Kevin Kelly, CEO of California-based Emerald Packaging, said his company already internally recycles clear scrap plastics, but needs support to reach its diversion and PCR goals.
Emerald supplies customers such as Fresh Express, Organic Girl, Del Monte, Snow Crest and American Licorice Company, among others. Kelly said as someone who has always cared about the environment, when he learned about the Ellen MacArthur Foundation, he was all-in.
The Ellen MacArthur Foundation is an international organization that advances the circular economy, including taking pledges from brands to increase recycled content use, decrease overall virgin plastic use and publicly report it.
“We made an Ellen MacArthur commitment to have half our material be post-consumer resin by 2025, which sounded reasonable to me,” he said. But then he started trying to actually source PCR after making the pledge in March of 2022.
“You learn quickly it’s harder than you think to source this stuff,” he said. “It’s like – wow.”
He then realized the same thing that many others recently have: PCR commitments vastly outweigh the actual amount of PCR available on the market.
Kelly signed an offtake agreement for a million pounds of PCR annually from nearby Circulus, but said it took a year and a half for the company to get FDA approval to use the PCR in food packaging. It’s only been in the last month or two that Emerald has received the material, and it’s far less than he needs to hit the 50% goal.
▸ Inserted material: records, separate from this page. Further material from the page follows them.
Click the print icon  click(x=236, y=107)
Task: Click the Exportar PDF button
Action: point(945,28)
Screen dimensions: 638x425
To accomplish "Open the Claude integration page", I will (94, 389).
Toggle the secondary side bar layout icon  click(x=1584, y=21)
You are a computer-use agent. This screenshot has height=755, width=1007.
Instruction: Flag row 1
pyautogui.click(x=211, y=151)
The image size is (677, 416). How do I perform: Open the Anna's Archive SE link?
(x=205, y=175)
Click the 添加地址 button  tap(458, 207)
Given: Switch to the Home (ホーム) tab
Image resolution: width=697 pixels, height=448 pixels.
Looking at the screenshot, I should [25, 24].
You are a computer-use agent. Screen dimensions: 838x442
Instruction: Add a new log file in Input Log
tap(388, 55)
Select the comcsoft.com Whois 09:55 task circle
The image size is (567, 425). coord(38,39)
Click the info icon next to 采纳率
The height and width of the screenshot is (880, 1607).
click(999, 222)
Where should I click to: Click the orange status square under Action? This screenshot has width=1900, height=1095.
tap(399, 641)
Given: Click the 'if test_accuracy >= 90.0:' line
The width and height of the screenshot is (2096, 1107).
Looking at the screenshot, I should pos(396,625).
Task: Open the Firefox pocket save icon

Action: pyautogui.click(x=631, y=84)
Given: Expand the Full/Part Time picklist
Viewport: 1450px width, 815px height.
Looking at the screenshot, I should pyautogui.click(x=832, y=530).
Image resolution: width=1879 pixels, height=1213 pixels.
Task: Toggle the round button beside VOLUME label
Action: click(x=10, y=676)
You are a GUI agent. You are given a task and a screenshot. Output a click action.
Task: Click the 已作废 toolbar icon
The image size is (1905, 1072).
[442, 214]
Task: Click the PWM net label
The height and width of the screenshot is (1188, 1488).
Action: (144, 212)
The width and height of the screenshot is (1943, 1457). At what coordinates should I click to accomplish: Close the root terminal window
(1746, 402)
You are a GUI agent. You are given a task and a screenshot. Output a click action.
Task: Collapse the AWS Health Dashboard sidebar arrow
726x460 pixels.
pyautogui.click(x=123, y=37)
“We have a commitment to bring a million pounds a year in, but that’s against a total usage of 20 million pounds,” Kelly said. “So where is the rest of this stuff coming from?”
He added that he’s lucky that he knows Circulus well and is “happy they’ve been able to get FDA approval and we can start pulling it in,” but he never would have guessed how difficult it is to source PCR.
He suspects legislators crafting PCR minimum mandates may not realize it either. And then there’s the problem that even if PCR producers could build more facilities quickly, there’s not currently a steady enough stream of feedstock, especially for clear, food-grade material.
States with mandates, such as California and Washington, will certainly help drive the market, Kelly said, but that takes time.
“There’s just a lot of stuff that needs to get worked out. I think that one place we ought to be looking as brands and industry and whatnot as we talk about EPR is funding some of these plants, or paying for the collection of material, so the plants actually have material to run,” Kelly said.
However, there are bright spots. Kelly said he thinks the problems have been well identified and “now it’s fixing it. Hopefully the industry makes commitments and follows through.”
Technology is also improving. He said that through years of experimenting with PCR, the material he gets today is much clearer and smoother than it used to be.
“There’s less of those pockmarks that you used to get in post consumer resin,” Kelly said, adding that “we’ve gotten wiser on how to run it, what processing conditions need to be in place.”
Emerald Packaging is poised for a good launch of some packaging with PCR, he said “but it’s just that, a launch.”
Competition will drive up the price, and with high inflation already, using PCR – when it can be found – is “just one more added cost,” Kelly said.
“But I think we’re going to get there,” he added. “I don’t think we’ll get there by 2025. It’s work to get the material and it’ll be a slow ramp, but we’ll get there.”
And to make it there, states and the industry both need to commit, he said. In California, he wants to see SB 54 well funded, properly implemented and taken seriously.
“I may be one of the few plastic executives in the country saying let’s implement it,” Kelly said, but he thinks it’s the path forward. “There’s a reason why people are skeptical of commitments, and it’s just all sides need to get serious.”
That includes brand owners at the top of the chain deciding to make products that are recyclable and choosing to avoid inks that are not compatible with reuse. Kelly said that’s often a hard sell to designers.
“Ellen MacArthur is a good place to have that conversation because they’re present, but they’re big companies and they turn like battleships,” he said. “There’s a lot that needs to be done.”
Another positive sign Kelly sees is the influx of venture capital into the industry, because that means others believe there’s a return to be made on PCR.
Kelly said the voices of smaller companies like his, which are supportive of policy pushes on PCR and diversion, often get lost in the noise of big brands, but he plans to keep speaking up.
“I think the only path forward is the post-consumer path,” he said, “to invest in recycling systems and create markets for the material. I’m not sure how circular it will actually ever get, but I think that’s where the next five years has to go.”